Pharmaceutical R&D Developer

On March 28, Alnylam announced that the U.S. FDA approved Qfitlia™ (fitusiran) for marketing. This is the sixth RNAi therapeutic drug discovered by Alnylam to be approved in the United States and the first and only treatment that reduces antithrombin (AT), a protein that inhibits blood clotting, with the aim of promoting thrombin generation to rebalance hemostasis and prevent bleeding. Qfitlia is used in the United States for routine prophylaxis to prevent or reduce the frequency of bleeding episodes in adult and pediatric patients aged 12 years and older with Hemophilia A or B, with or without Factor VIII or IX inhibitors (neutralizing antibodies). Alnylam's scientists discovered Qfitlia and published the first clinical data in The New England Journal of Medicine in 2017, showing a reduction in bleeding rates among hemophilia patients, and initiated a Phase 3 clinical development program. In 2014, Sanofi obtained global rights to co-develop and co-commercialize Qfitlia under a license and collaboration agreement. The agreement was revised in 2018, with Sanofi obtaining global development and commercialization rights to Qfitlia, and Alnylam being eligible to receive tiered royalties ranging from 15% to 30% on global net sales.Qfitlia is a new siRNA drug that utilizes Alnylam's ESC-GalNAc conjugation technology.

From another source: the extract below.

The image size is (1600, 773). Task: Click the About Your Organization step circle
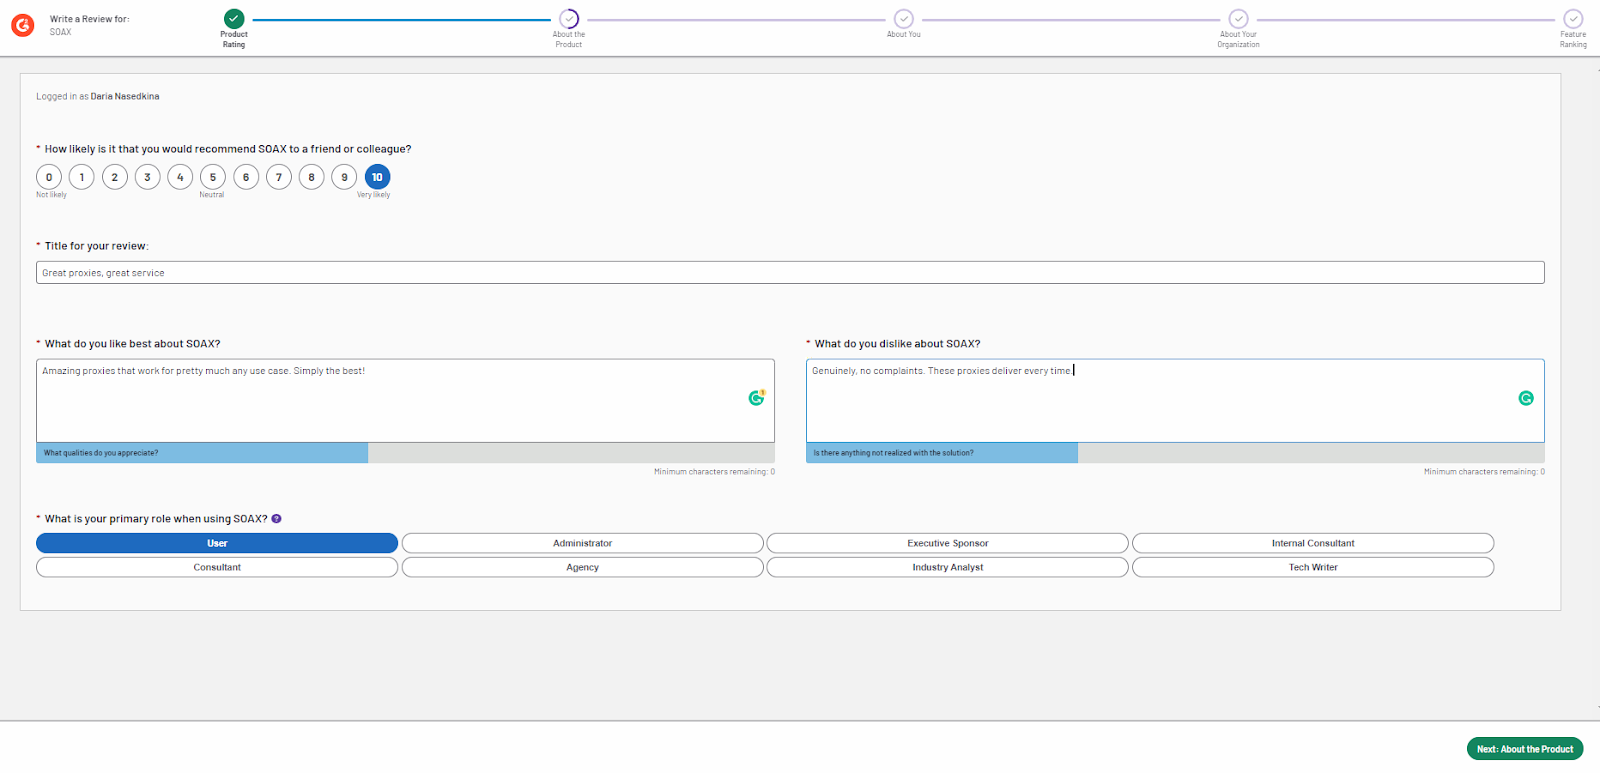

Qfitlia is the sixth drug discovered by Alnylam using its RNAi therapeutic platform to be approved so far. This approval marks the completion of the "product" goal in Alnylam's P5x25 strategy, a set of corporate objectives for 2025. Qfitlia has the potential to benefit approximately 1 million patients worldwide with Hemophilia A and B.
Alnylam CEO Yvonne Greenstreet stated:"Today's approval of Qfitlia is an important moment for Alnylam, our RNAi therapeutics platform, and hemophilia patients, who now have access to what we believe will be a transformative drug. Clinical studies have shown that by reducing antithrombin, Qfitlia can preventively reduce the annual bleeding rate by 90%. Importantly, based on its unique mechanism of action, Qfitria has demonstrated efficacy in patients with hemophilia A or B, with or without inhibitors, administered subcutaneously once every two months. We are excited about the potential of Qfitlia to become a significant non-factor option for patients with this burdensome disease."

Qfitlia is used in the United States to treat hemophilia A or B in adult and pediatric patients 12 years of age and older, with or without inhibitors to factor VIII (hemophilia A) or factor IX (hemophilia B). Regulatory submissions for Qfitlia have also been completed in China and Brazil.